Pero en mis años adolescentes de 1979-1980 el fin de la dictadura ni siquiera aparecía en mi horizonte de expectativas. No es que tuviera la desesperanzadora imagen de un gobierno autoritario de décadas como el franquismo, ni que aguardara cierta suma de años de acuerdo con los distintos proyectos en pugna al interior de las fuerzas armadas y en sus entornos derechistas. Es que directamente no imaginaba un futuro distinto de esa etapa en la que ya se había cumplido el exterminio planificado de opositores y se seguían adoptando rediseños institucionales, mientras vivíamos en un ambiente estudiantil que sabíamos constantemente vigilado, con la posibilidad de acceder a algunos productos culturales interesantes, participando de círculos que entendíamos “resistentes” como un cine club, discutiendo cuánto había de rupturista o de acomodaticio en publicaciones como PeloMADHumor Registrado o hasta El Expreso Imaginario y leyendo desde los clásicos del leninismo hasta la revista Mutantia. Probablemente encaraba –estimo hoy– una cierta noción de tarea de largo aliento de disidencias y construcciones microsociales en el entorno de agrupaciones no prohibidas como el Partido Comunista o el Frente de Izquierda Popular.

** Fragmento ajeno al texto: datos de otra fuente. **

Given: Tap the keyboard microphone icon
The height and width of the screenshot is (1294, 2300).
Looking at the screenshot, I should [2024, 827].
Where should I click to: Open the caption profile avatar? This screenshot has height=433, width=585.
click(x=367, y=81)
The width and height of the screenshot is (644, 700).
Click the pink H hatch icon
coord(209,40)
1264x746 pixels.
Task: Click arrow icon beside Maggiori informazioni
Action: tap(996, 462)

A la distancia, la participación en grupos de lectura sobre Freud en la casa de un exprisionero político, el estudio de rudimentos de cine en la de alguien que había pasado por un clausurado Instituto de Cinematografía de la universidad a la que yo comenzaba a asistir, o la edición de fanzines que trataban de colar alguna crítica y al tiempo no espantar a los posibles lectores –bastante más conservadores y temerosos que lo que cabría esperar de su edad–, aparecen a la vez como intentos limitados de autonomía y como actividades esenciales para la formación política de cara a la apertura democrática. Porque la Revolución, aquella que de niño había comenzado a vislumbrar en las noticias y en las conversaciones familiares, ya se había corrido completamente del foco.

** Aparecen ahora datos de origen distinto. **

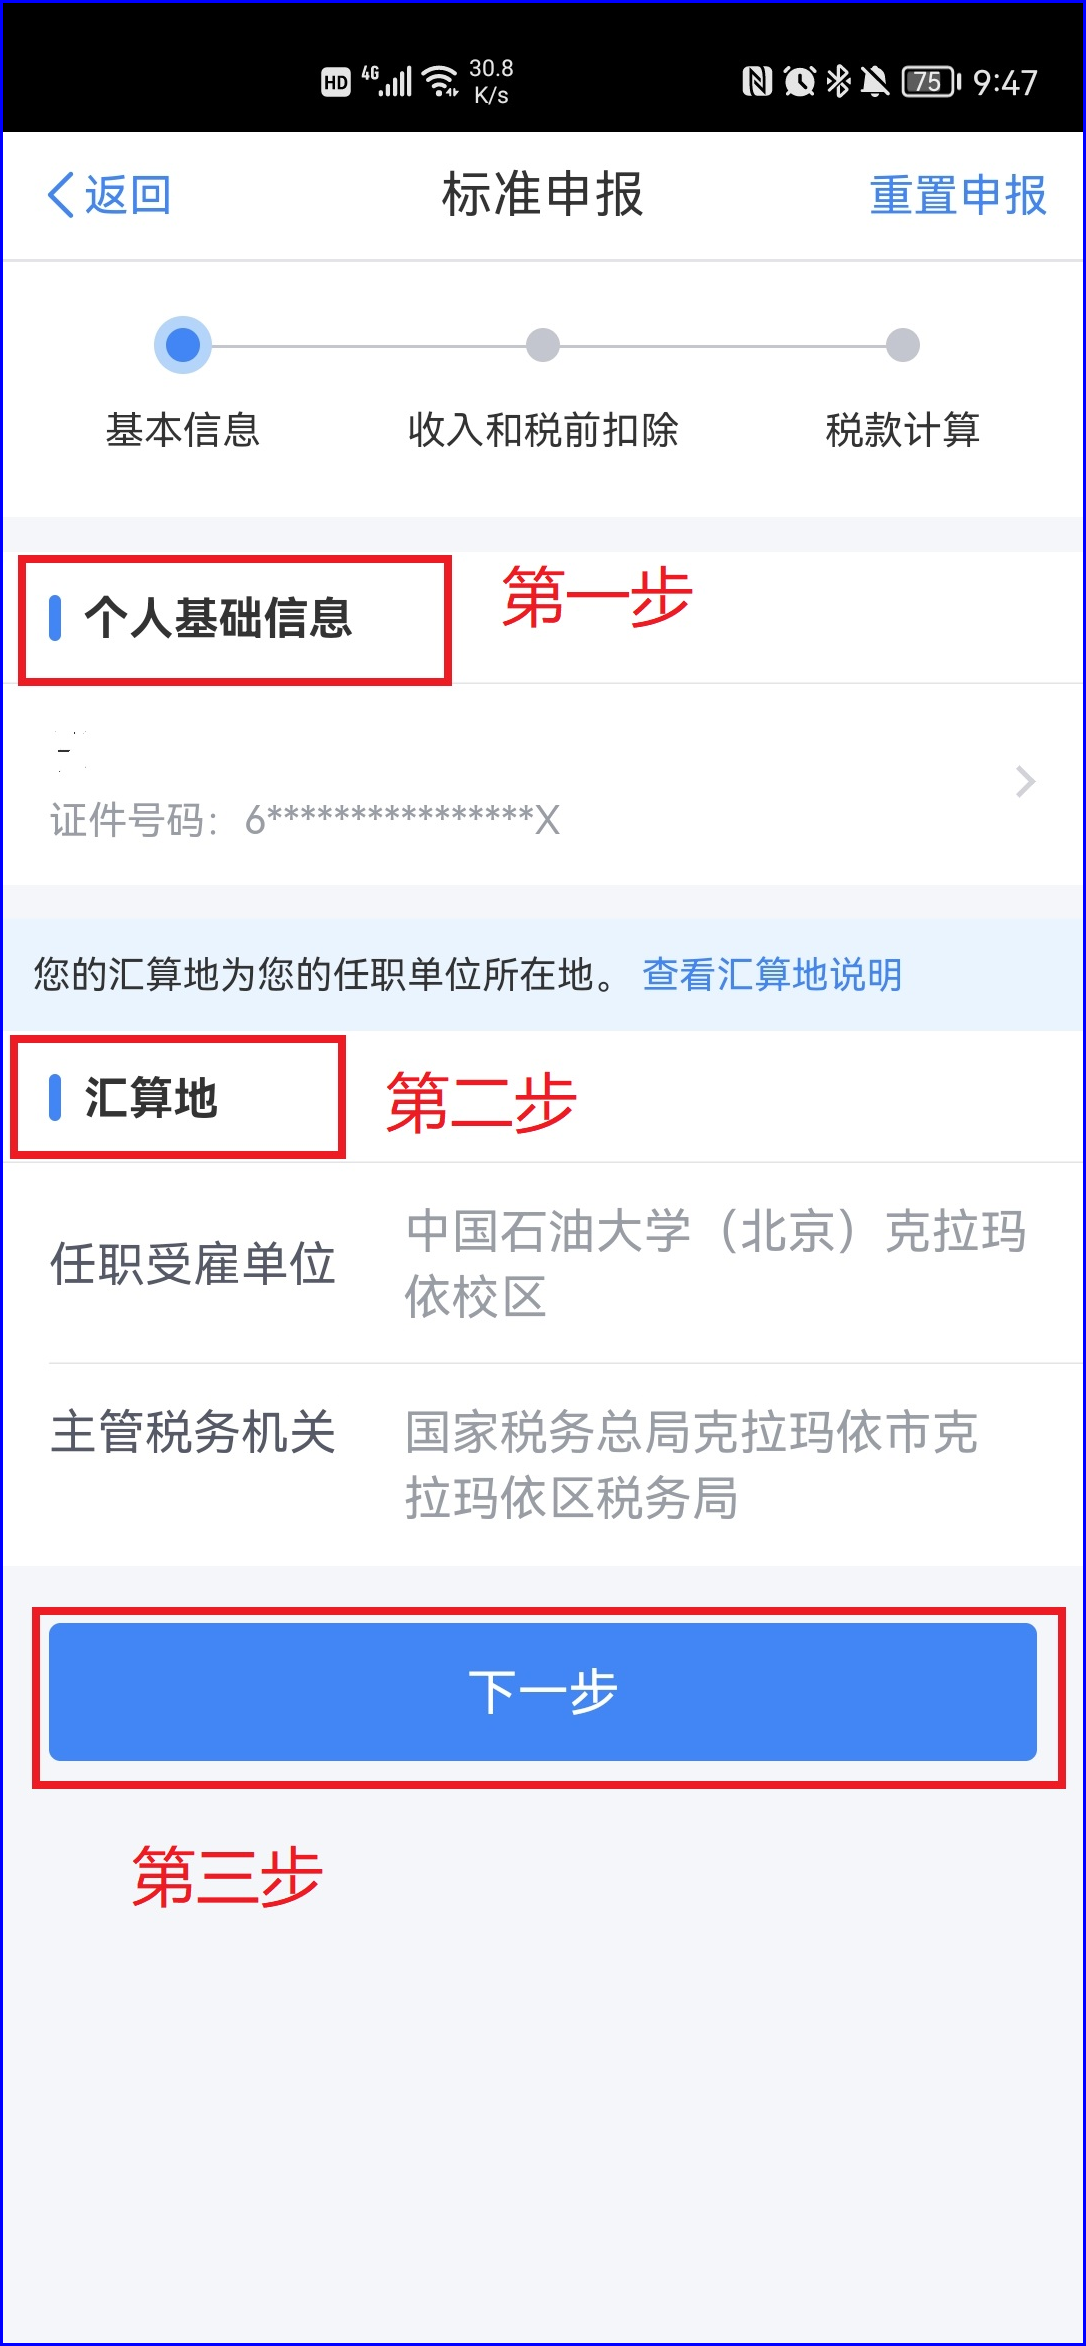Select the 收入和税前扣除 step dot
Viewport: 1086px width, 2346px height.
pyautogui.click(x=543, y=345)
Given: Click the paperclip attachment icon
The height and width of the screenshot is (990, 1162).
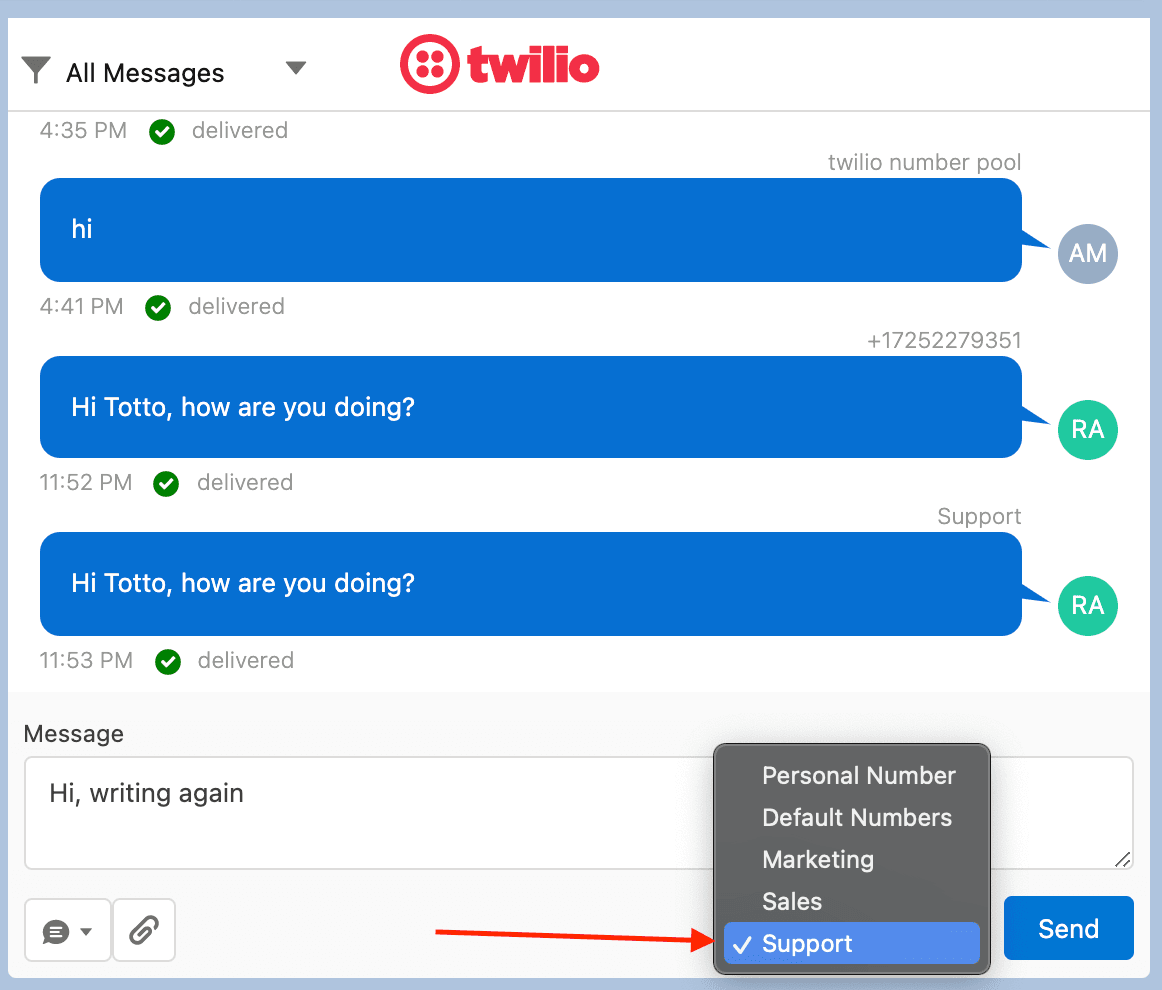Looking at the screenshot, I should pos(143,929).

Entré en el proceso transicional avanzado, entonces, con una cierta falta de entusiasmo respecto de aquello que emprendíamos. Obviamente que apoyaba los reclamos del movimiento por los derechos humanos y participaba políticamente con la intención de colaborar en la caída de la dictadura y –sobre todo– de dotar de contenido de izquierdas a las consignas de mi propio espacio político. Clausurada tras la debacle de Malvinas una indagación judicial que se me seguía, me incorporé al Partido Intransigente, tal vez por el descreimiento en mis anteriores experiencias y por la perspectiva latinoamericanista. Porque la Revolución estaba en Nicaragua o luchaba en las guerras de El Salvador y Guatemala. Algunos de mis compañeros se sumaron por breves periodos a las tareas de apoyo a la experiencia sandinista, sea para regresar más antiimperialistas que antes, sea para que sus desilusiones los llevaran a posiciones cada vez más conservadoras.

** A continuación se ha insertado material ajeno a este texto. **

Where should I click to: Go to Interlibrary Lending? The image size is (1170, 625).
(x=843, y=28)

La transición al gobierno constitucional significó entonces para mí y para muchas y muchos de mis allegados un paso importantísimo en el proceso de democratización que se venía produciendo desde años antes y que seguiría con notorios vaivenes. Pero, al contrario de tantas otras personas de nuestros propios entornos estudiantiles, culturales, laborales y partidarios, varios de nosotros y nosotras no adolecimos de la “ilusión democrática” de aquel momento. Nuestras esperanzas estaban –y espero que sigan estando– en el más imposible plano de la transformación radical y la sociedad emancipada. ~

Nací en 1985, ya en democracia, pero la estela de la dictadura siempre estuvo ahí de una u otra manera. La infancia estuvo salpicada de mensajes encriptados, secretos a voces, historias hundidas en nebulosas de incomprensión: anécdotas que sonaban a ciencia ficción para los niños y las niñas de los noventa como yo, entretenidos en burbujas de consumo y televisión por cable.

Mucho antes de tener acceso con conciencia adulta a la historia de mi país, todo parecía sugerir un pasado ominoso. Y las canciones de María Elena Walsh, El Eternauta o los chistes de Mafalda sobre la desobediencia, por ejemplo, tardaron años en fermentar en mi cabeza hasta conseguir su sentido total. Recuerdo la lectura del Nunca más con una amiga, en la adolescencia. Recuerdo su voz recitando torturas con ratas a mujeres atadas de pies y manos. La impresión fue indeleble: pasaron más de veinte años de esa tarde terrible en la que nos enteramos qué quería decir verdaderamente la palabra “horror” y cerramos el libro como si estuviese vivo y nos fuese a devorar.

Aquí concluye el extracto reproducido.